#' @title peaks
#'
#' @description Identify peaks and troughs in oscillating data.
#'
#' @details `peaks` scans a vector of numeric values and identifies peaks and
#' troughs.
#'
#' The required input (`span`) and two optional inputs (smoothing and
#' `height`), need to be balanced to successfully identify peaks and troughs.
#' Characteristics such as data noisiness, amplitude, wavelength etc will
#' affect how important each of these are and how successful the
#' identification process is.
#'
#' **span**
#'
#' The most important parameter in determining peaks is the `span`, which sets
#' the threshold for identification. A rolling window of width `span` moves
#' across the data, and to be designated a peak a value (after any smoothing)
#' must be the highest value within that window (or lowest value for troughs).

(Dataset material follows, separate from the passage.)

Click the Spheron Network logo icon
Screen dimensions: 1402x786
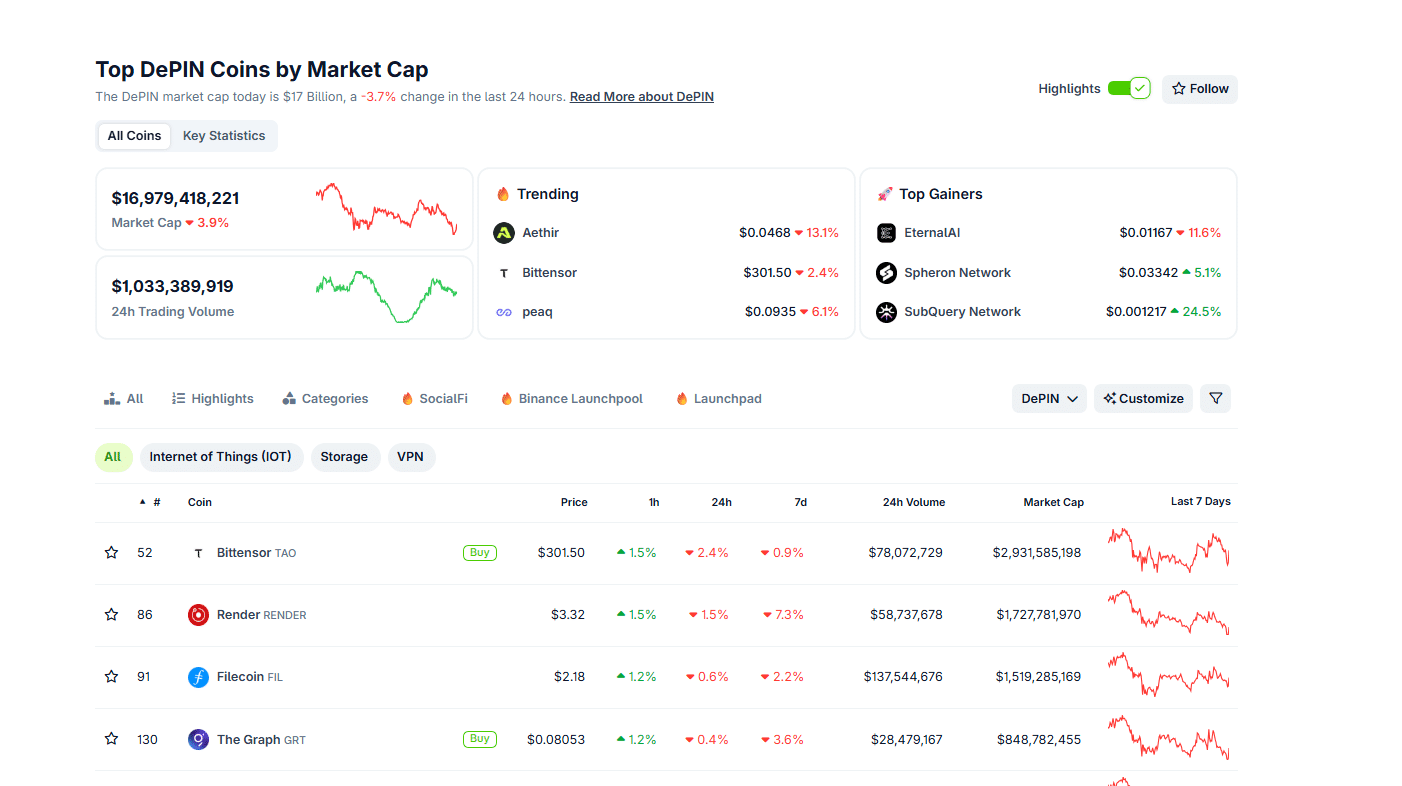(x=886, y=273)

#' The `span` window can be entered as an integer number of values (e.g. `span
#' = 11`), or if between 0 and 1 is a proportion of the total data length
#' (e.g. `span = 0.1`). Note: strictly speaking, the function tests
#' `floor(span/2)` values before and after each central value, therefore any
#' even `span` inputs are rounded up. That is `span = 10` and `span = 11` will
#' both result in an effective moving window of 11 values, with the central
#' value tested against the 5 values before and after it.
#'
#' **Smoothing**
#'
#' For noisy data there is optional smoothing functionality via the
#' `smooth_method` input. See [smoother()] for the methods available and
#' appropriate `smooth.n` values. `smooth.method = "spline"` works
#' particularly well for oscillating data.
#'
#' **Prominence**
#'
#' Peak identification is also affected by the optional `prominence` argument.

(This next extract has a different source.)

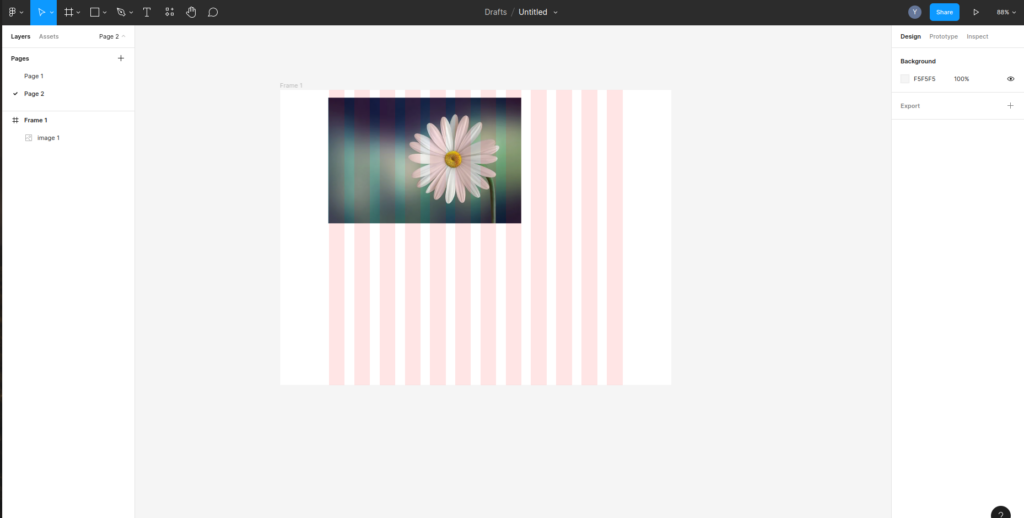The width and height of the screenshot is (1024, 518).
Task: Expand the Page 2 pages dropdown
Action: pos(112,36)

#' This sets a threshold of 'prominence' for peak identification (equivalent
#' to 'depth' for a trough). This should be a value between 0 and 1 describing
#' a proportion of the total range of the data. Only peaks or troughs
#' containing a range equal to or above this proportion within their `span`
#' window will be retained. Essentially the higher this is set, the more
#' prominent the peaks must be to be identified (or deeper the troughs). To
#' help with choosing appropriate values, ranges for peaks and troughs are
#' included in the output. Peaks and troughs can have different `prominence`
#' thresholds: simply enter them as a vector of two values in peak-trough
#' order. E.g. `prominence = c(0.2, 0.1)`.
#'
#' **Equal values within a `span` window**
#'
#' If there happens to be equal values within a `span` window, the first
#' occurrence is designated as the peak or trough. If peaks or troughs are
#' being missed because of this, use a lower `span`. If there are many
#' instances of equal values, try smoothing the data.
#'
#' **Partial windows**
#'
#' A rolling window of width `span` is used across the data to identify peaks.

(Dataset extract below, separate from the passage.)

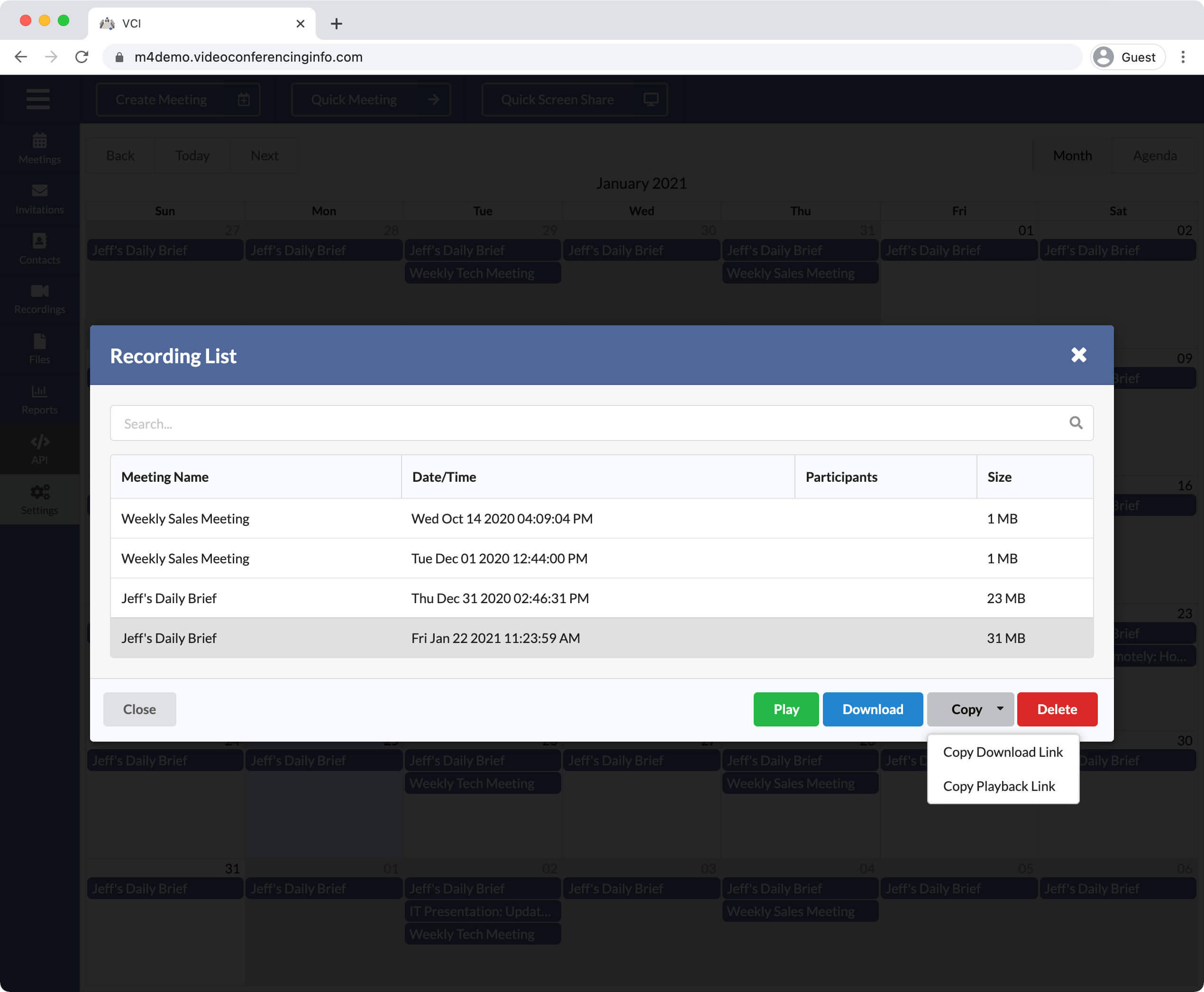The width and height of the screenshot is (1204, 992).
Task: Switch to Month calendar view
Action: 1072,156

#' At the start and end of the data vector this window will overlap the start
#' and end. The default `partial = TRUE` input tells the function to attempt
#' to identify peaks near the start/end of the data where the `span` width
#' window is not complete. Change this to `FALSE` if you see odd matching
#' behaviour at the start or end of the data.
#'
#' **Plot**
#'
#' If `plot = TRUE` a plot is produced of the data with peaks and/or troughs
#' highlighted. If the data has been smoothed this will be a 2-panel plot of
#' both data sets, otherwise it is the raw data. `plot.which` controls what
#' results are plotted. The default `plot.which = "b"` means *both* peaks
#' (green points and lines) and troughs (blue points and lines) are
#' highlighted within the data. Change to `plot.which = "p"` to plot only
#' peaks, or `plot.which = "t"` for only troughs. This does not affect the
#' output object.
#'
#' **Output**
#'
#' The output of the function is a `list` object of class `peaks` containing
#' the following elements which can be extracted via the `$` operator for
#' further use:
#'
#' - `data` - original data input
#'
#' - `data_smooth` - smoothed data. Identical to `data` if no smoothing
#' applied
#'
#' - `peaks` - index of locations of identified peaks
#'
#' - `troughs` - index of locations of identified troughs
#'
#' - `both` - index of locations of *both* peaks and troughs
#'
#' - `peaks_range` - proportional data range within the `span` window of each
#' peak
#'
#' - `troughs_range` - proportional data range within the `span` window of
#' each trough
#'
#' - `both_range` - proportional data range within the `span` window of each
#' peak and trough
#'
#' - `call` - the function call
#'
#' @usage peaks(x, span = NULL, prominence = NULL, partial = TRUE, smooth.method
#' = NULL, smooth.n = NULL, plot = TRUE, plot.which = "b")
#'
#' @param x numeric. A numeric vector.
#' @param span numeric. Sets window size for peak (or trough) identification; to
#' be designated a peak, a value must be the highest value (lowest for
#' troughs) within a rolling window of width `span`. Can be entered as either
#' a window of number of values, or value between 0 and 1 of proportion of
#' total data length. See Details.
#' @param prominence numeric. Value between 0 and 1. Sets threshold for peak or
#' trough 'prominence'. See Details.
#' @param partial logical. Default TRUE. Should the function attempt to identify
#' peaks or troughs at the start or end of the vector where the `span` window
#' is truncated? See Details.
#' @param smooth.method string. Method by which to smooth data before peak
#' identification. Optional. Default is `NULL`. See [smoother()].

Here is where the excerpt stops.